公式ブログ「ブログ:破」に掲載された「EVA-EXTRA」宣伝文について
東京国際アニメフェアにてプレ号が配布され、4月18日(土)から第1号が配布予定の「EVA-EXTRA」の宣伝文がブログ:破に掲載された。カラー自らが企画、製作、配給までを行う『ヱヴァンゲリヲン新劇場版』の、特殊な製作体制が強調されている。
第2部「破」の公開を控え、
カウントダウン的に最新情報をいち早く届けるフリーペーパー。
それが“EVA-EXTRA”である。
『ヱヴァンゲリヲン新劇場版』は
ビジネス主導のアニメづくりとは距離をおいて始まっている。
企画・製作からプロダクション・配給まで一貫して
カラー自ら行うことで映像づくりを研ぎ澄まし、
アニメ界に新風を呼びこむことを意図している。
今回の「破」ではこの姿勢の純度をより強調するため、
従来と大きく異なる宣伝の試みを行うことにした。
「手から手へ感動を直接届ける」という
エンターテインメントの原点を尊重し、
制作現場カラーよりダイレクトに情報を発信。
もっともレアな情報を伝える媒体を目指している。
本紙を通じ、ともに時代の最前線を見つめていただければ幸いである。
従来のアニメ製作でとられる「製作委員会システム」をあえて廃し、カラーの一社製作にこだわるのは庵野秀明さんの強い意向らしいが、そのことはもっと注目されるべきだし、『ヱヴァ新劇場版』を宣伝する上でも強調して欲しいと思う。やはり『序』の時から、どのメディアでも『エヴァ』の新作であることばかりがクローズアップされている印象を受ける。アニメばかりか、全国規模で公開される多くの日本映画の中でも、企画、製作、配給までを行う自主制作的な作られ方をしているのは、かなり珍しい。

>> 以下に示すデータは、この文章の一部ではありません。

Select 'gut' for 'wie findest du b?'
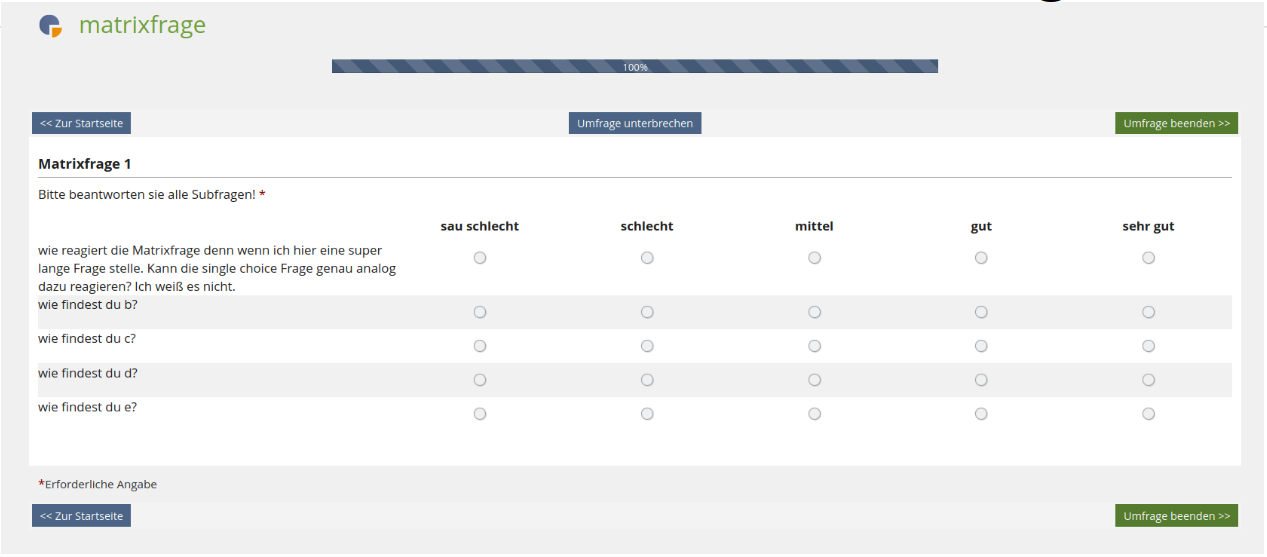The height and width of the screenshot is (557, 1267). click(981, 312)
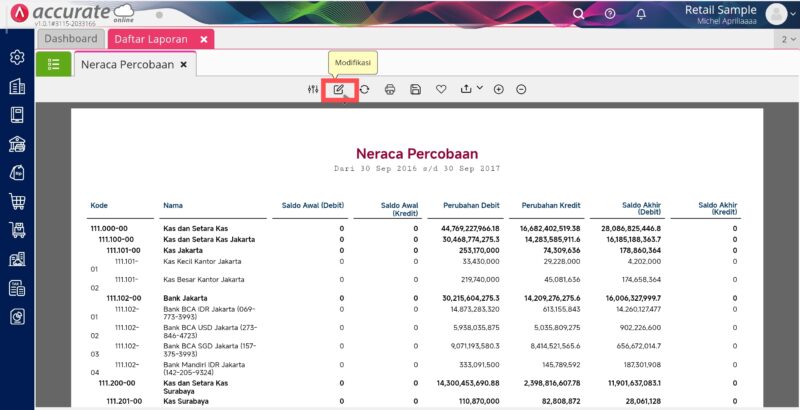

『序』公開前に「サブラ」に掲載された大月俊倫さんのインタビューでは、そのことに特に焦点を当てていて、他の多くの雑誌が『エヴァ』の新作であることや、旧作との違いについてばかり書かれていたのに対し、ちょっと違った視点だった。
じつは大月氏は、現在のアニメブームの基盤を支える、「製作委員会」システムを生み出した張本人だ。約15年前までは、TV局とそのスポンサーであるオモチャ会社が、TVアニメの全権を支配していた。それに対して大月氏は、ビデオソフトメーカーが中心となった製作委員会を組織することで、オモチャの枠に縛られない、自由は作品作りを実現した。その最大の成果が、『エヴァ』だったのである。
だが、この製作委員会システムは一方で、出資する側のリスクが軽減されてために、安易な企画のTVアニメが大量生産されるという弊害を生んだ。その結果、先に挙げた“異常事態”を引き起こしているのだ。
「庵野さんからも言われましたよ。“お前が作った製作委員会システムなんだから、お前が終わらせろ”ってね。そもそも庵野さんは、12年前から今の状況を予見してましたね」
『ヱヴァ新劇場版』はアニメ作品だし、アニメの特集に載ったインタビューだったため触れられてはいないが、現在の多くの日本映画も、ヒットしたTVドラマの劇場版といった安易な企画によって大量生産されている。一社で企画、製作、配給までしている、本当にやりたいこと、描きたいことを込められて作られた作品が、どれだけあるだろうか。よくアニメは映画ではないと言われるが、『ヱヴァ新劇場版』こそ、映画らしい映画に見える―――というのも、決して言い過ぎではないように感じる。
宣伝スタッフの方々には、もっとその特殊な製作体制の方を、今回の宣伝文のように強調して欲しい。